### Provided records
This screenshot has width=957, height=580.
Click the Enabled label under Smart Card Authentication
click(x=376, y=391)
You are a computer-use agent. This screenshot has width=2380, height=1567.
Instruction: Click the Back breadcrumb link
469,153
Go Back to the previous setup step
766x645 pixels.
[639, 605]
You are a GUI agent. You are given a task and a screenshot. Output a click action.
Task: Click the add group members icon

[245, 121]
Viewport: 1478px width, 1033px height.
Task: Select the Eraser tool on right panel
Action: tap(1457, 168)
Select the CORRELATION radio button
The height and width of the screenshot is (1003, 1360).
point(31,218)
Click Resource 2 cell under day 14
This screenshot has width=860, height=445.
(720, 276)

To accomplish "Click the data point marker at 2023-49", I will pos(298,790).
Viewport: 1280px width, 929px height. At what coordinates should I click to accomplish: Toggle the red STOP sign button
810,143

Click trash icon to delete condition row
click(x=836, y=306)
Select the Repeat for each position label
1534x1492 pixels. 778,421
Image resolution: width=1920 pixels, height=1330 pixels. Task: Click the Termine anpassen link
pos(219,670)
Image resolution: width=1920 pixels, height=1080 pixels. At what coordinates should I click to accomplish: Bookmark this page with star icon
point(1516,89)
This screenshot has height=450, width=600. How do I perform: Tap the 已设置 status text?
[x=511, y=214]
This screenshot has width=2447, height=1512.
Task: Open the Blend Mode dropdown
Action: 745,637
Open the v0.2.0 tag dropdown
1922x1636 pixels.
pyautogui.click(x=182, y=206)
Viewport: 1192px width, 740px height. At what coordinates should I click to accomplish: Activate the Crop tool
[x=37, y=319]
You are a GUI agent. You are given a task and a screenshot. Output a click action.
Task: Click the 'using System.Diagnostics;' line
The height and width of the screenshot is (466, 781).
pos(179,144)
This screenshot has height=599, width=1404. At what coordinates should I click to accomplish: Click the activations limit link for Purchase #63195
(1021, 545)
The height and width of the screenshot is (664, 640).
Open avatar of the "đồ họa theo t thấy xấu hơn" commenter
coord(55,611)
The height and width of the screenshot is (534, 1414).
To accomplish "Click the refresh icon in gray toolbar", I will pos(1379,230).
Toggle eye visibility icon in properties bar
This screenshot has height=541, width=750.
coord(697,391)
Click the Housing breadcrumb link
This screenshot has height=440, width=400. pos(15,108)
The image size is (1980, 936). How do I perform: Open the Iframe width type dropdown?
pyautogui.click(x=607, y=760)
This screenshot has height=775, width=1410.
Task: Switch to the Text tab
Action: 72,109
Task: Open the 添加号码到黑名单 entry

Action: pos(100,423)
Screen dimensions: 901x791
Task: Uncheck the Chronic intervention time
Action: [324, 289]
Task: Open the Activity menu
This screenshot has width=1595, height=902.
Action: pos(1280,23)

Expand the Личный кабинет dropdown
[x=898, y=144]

### Aim of the exercise
Put every line of the records above into a Markdown table with a Row column giving the line's number and a Line column giving the line itself, skipping blank lines.

### Response to this task
| Row | Line |
|---|---|
| 1 | This screenshot has width=957, height=580. |
| 2 | Click the Enabled label under Smart Card Authentication |
| 3 | click(x=376, y=391) |
| 4 | You are a computer-use agent. This screenshot has width=2380, height=1567. |
| 5 | Instruction: Click the Back breadcrumb link |
| 6 | 469,153 |
| 7 | Go Back to the previous setup step |
| 8 | 766x645 pixels. |
| 9 | [639, 605] |
| 10 | You are a GUI agent. You are given a task and a screenshot. Output a click action. |
| 11 | Task: Click the add group members icon |
| 12 | [245, 121] |
| 13 | Viewport: 1478px width, 1033px height. |
| 14 | Task: Select the Eraser tool on right panel |
| 15 | Action: tap(1457, 168) |
| 16 | Select the CORRELATION radio button |
| 17 | The height and width of the screenshot is (1003, 1360). |
| 18 | point(31,218) |
| 19 | Click Resource 2 cell under day 14 |
| 20 | This screenshot has width=860, height=445. |
| 21 | (720, 276) |
| 22 | To accomplish "Click the data point marker at 2023-49", I will pos(298,790). |
| 23 | Viewport: 1280px width, 929px height. At what coordinates should I click to accomplish: Toggle the red STOP sign button |
| 24 | 810,143 |
| 25 | Click trash icon to delete condition row |
| 26 | click(x=836, y=306) |
| 27 | Select the Repeat for each position label |
| 28 | 1534x1492 pixels. 778,421 |
| 29 | Image resolution: width=1920 pixels, height=1330 pixels. Task: Click the Termine anpassen link |
| 30 | pos(219,670) |
| 31 | Image resolution: width=1920 pixels, height=1080 pixels. At what coordinates should I click to accomplish: Bookmark this page with star icon |
| 32 | point(1516,89) |
| 33 | This screenshot has height=450, width=600. How do I perform: Tap the 已设置 status text? |
| 34 | [x=511, y=214] |
| 35 | This screenshot has width=2447, height=1512. |
| 36 | Task: Open the Blend Mode dropdown |
| 37 | Action: 745,637 |
| 38 | Open the v0.2.0 tag dropdown |
| 39 | 1922x1636 pixels. |
| 40 | pyautogui.click(x=182, y=206) |
| 41 | Viewport: 1192px width, 740px height. At what coordinates should I click to accomplish: Activate the Crop tool |
| 42 | [x=37, y=319] |
| 43 | You are a GUI agent. You are given a task and a screenshot. Output a click action. |
| 44 | Task: Click the 'using System.Diagnostics;' line |
| 45 | The height and width of the screenshot is (466, 781). |
| 46 | pos(179,144) |
| 47 | This screenshot has height=599, width=1404. At what coordinates should I click to accomplish: Click the activations limit link for Purchase #63195 |
| 48 | (1021, 545) |
| 49 | The height and width of the screenshot is (664, 640). |
| 50 | Open avatar of the "đồ họa theo t thấy xấu hơn" commenter |
| 51 | coord(55,611) |
| 52 | The height and width of the screenshot is (534, 1414). |
| 53 | To accomplish "Click the refresh icon in gray toolbar", I will pos(1379,230). |
| 54 | Toggle eye visibility icon in properties bar |
| 55 | This screenshot has height=541, width=750. |
| 56 | coord(697,391) |
| 57 | Click the Housing breadcrumb link |
| 58 | This screenshot has height=440, width=400. pos(15,108) |
| 59 | The image size is (1980, 936). How do I perform: Open the Iframe width type dropdown? |
| 60 | pyautogui.click(x=607, y=760) |
| 61 | This screenshot has height=775, width=1410. |
| 62 | Task: Switch to the Text tab |
| 63 | Action: 72,109 |
| 64 | Task: Open the 添加号码到黑名单 entry |
| 65 | Action: pos(100,423) |
| 66 | Screen dimensions: 901x791 |
| 67 | Task: Uncheck the Chronic intervention time |
| 68 | Action: [324, 289] |
| 69 | Task: Open the Activity menu |
| 70 | This screenshot has width=1595, height=902. |
| 71 | Action: pos(1280,23) |
| 72 | Expand the Личный кабинет dropdown |
| 73 | [x=898, y=144] |